【新春インタビュー】大阪堂島商品取引所・岡本安明理事長
–JA系統は相変わらずコメ先物に反対ですね。
岡本 「先物なんかに手を出すと身ぐるみ剥がされる」といった類いの一言で片づけられてしまうのは遺憾ですが、しかし伝わりやすい、分かりやすい言い方ではあるんでしょうね。逆にメリットを説明するほうが難しいですし。本来的には単協なり全農がヘッジするのが最もメリットが大きい。そういう設計になっています。まぁ今すぐ全農あたりに本格的にヘッジに出られたら、うちの取引所も耐えられないとは思いますが(笑)。だから今すぐではないにしても、10年や20年でなくもっと先の話として、コメ産業やそのなかでの取引所の役割のようなことを考えた場合に、必要性はご理解いただけると思うのですが。

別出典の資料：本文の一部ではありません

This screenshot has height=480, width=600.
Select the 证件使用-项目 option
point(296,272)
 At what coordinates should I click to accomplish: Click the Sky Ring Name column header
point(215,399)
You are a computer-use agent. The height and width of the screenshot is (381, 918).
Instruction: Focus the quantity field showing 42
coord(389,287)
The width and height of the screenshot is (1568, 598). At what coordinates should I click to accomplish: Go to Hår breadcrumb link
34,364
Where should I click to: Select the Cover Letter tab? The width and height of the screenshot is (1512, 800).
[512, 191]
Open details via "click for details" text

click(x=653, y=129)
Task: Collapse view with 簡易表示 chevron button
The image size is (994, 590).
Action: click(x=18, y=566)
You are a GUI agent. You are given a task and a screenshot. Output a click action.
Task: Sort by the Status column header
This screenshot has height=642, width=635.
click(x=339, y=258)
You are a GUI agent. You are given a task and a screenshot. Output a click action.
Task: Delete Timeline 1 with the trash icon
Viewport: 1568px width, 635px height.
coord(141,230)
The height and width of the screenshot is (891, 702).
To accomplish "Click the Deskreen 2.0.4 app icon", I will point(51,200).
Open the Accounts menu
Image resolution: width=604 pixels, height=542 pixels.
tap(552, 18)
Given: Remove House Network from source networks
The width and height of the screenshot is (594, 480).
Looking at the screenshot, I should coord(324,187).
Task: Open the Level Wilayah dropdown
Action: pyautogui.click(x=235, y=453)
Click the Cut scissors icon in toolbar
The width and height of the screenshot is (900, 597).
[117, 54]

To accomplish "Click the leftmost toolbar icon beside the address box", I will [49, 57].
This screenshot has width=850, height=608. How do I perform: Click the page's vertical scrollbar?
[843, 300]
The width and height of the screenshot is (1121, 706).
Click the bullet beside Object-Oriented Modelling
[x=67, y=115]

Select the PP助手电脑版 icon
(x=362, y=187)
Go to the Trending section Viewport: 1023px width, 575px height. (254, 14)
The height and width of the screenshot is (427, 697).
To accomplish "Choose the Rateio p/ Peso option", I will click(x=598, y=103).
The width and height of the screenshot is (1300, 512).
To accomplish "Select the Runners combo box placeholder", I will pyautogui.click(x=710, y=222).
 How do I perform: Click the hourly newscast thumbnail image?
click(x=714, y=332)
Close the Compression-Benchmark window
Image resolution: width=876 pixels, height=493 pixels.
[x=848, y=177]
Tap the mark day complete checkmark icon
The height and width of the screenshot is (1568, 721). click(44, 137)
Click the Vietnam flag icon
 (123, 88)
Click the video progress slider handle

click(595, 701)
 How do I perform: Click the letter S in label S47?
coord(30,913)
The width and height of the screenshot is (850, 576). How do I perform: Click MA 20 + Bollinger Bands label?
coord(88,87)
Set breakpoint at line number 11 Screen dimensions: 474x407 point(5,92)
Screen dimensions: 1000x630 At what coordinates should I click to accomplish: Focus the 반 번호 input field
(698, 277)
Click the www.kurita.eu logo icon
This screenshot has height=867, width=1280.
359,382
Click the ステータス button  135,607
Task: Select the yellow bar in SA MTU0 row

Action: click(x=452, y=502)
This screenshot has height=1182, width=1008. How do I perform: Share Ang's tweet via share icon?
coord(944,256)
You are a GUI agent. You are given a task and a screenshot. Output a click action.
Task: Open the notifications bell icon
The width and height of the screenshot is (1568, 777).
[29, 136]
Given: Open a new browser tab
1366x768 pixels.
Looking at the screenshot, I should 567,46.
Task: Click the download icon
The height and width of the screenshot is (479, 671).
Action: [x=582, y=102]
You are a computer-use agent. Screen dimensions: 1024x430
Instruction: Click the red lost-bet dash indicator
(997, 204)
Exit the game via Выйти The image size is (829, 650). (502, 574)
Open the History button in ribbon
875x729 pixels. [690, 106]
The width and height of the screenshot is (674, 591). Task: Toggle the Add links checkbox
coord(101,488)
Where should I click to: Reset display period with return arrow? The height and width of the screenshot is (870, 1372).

例えば、輸出するのなら日本も長粒種を作ればいいなんていう話がありますが、私は違うと思っています。短粒種のほうがおいしいことを誰よりも日本人が一番よく知っているわけですし、そもそも今あるものを輸出するのでなければ戦略的な優位は得られません。一方で、今すぐTPPでコメが自由化されることはありえないでしょうが、方向性としては関税が下がっていくことは避けられません。そうなってからインフラ整備に臨んでも、もはや手遅れです。日本のコメを日本の取引所が価格発信してイニシアティブをとっていく、これこそが、現段階ではあまりイメージできないかもしれませんが、最も大事な役割だと思っています。
–つまり将来に備え、今のうちにインフラである先物を存続させていくことが重要だと?
岡本 例えばこれが金融商品であれば、3年も4年も試験してこの程度のニーズしかないのなら廃止という選択肢も、分からなくはありません。しかしコメは特別なものです。主食であるということもありますが、明らかに時間がかかります。1730年から昭和14年まで209年間も脈々と相場を形づくってきたわけですが、それから72年も間をあけて上場されました。さすがに「オレ以前やってた」という人はおらず、せいぜい「おじいちゃんやお父さんから聞いたことはある」程度でしょう。つまり経験則が活かせない。加えてアレルギー的な要素も無視できません。時間がかかるのは当たり前と言えるでしょう。